Scan the records for the line containing "Instruction: Rotate the"; extract it and all later lines, verbatim, through the end, and nothing before it.

Data extracted from a collection:
......

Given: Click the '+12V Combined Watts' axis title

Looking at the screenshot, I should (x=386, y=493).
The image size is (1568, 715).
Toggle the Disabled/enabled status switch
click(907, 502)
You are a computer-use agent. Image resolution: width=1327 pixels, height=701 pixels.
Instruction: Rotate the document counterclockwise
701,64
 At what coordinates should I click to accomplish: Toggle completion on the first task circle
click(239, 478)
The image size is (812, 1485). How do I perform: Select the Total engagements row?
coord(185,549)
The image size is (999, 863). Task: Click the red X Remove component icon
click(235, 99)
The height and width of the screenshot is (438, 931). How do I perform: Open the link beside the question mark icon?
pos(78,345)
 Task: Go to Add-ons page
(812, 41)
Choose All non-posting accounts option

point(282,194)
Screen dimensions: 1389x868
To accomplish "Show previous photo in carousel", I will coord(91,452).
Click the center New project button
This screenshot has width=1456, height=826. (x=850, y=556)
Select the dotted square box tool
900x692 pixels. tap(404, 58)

......

THE COMPLETED TASK:
Instruction: Rotate the document counterclockwise
701,64
 At what coordinates should I click to accomplish: Toggle completion on the first task circle
click(239, 478)
The image size is (812, 1485). How do I perform: Select the Total engagements row?
coord(185,549)
The image size is (999, 863). Task: Click the red X Remove component icon
click(235, 99)
The height and width of the screenshot is (438, 931). How do I perform: Open the link beside the question mark icon?
pos(78,345)
 Task: Go to Add-ons page
(812, 41)
Choose All non-posting accounts option

point(282,194)
Screen dimensions: 1389x868
To accomplish "Show previous photo in carousel", I will coord(91,452).
Click the center New project button
This screenshot has width=1456, height=826. (x=850, y=556)
Select the dotted square box tool
900x692 pixels. tap(404, 58)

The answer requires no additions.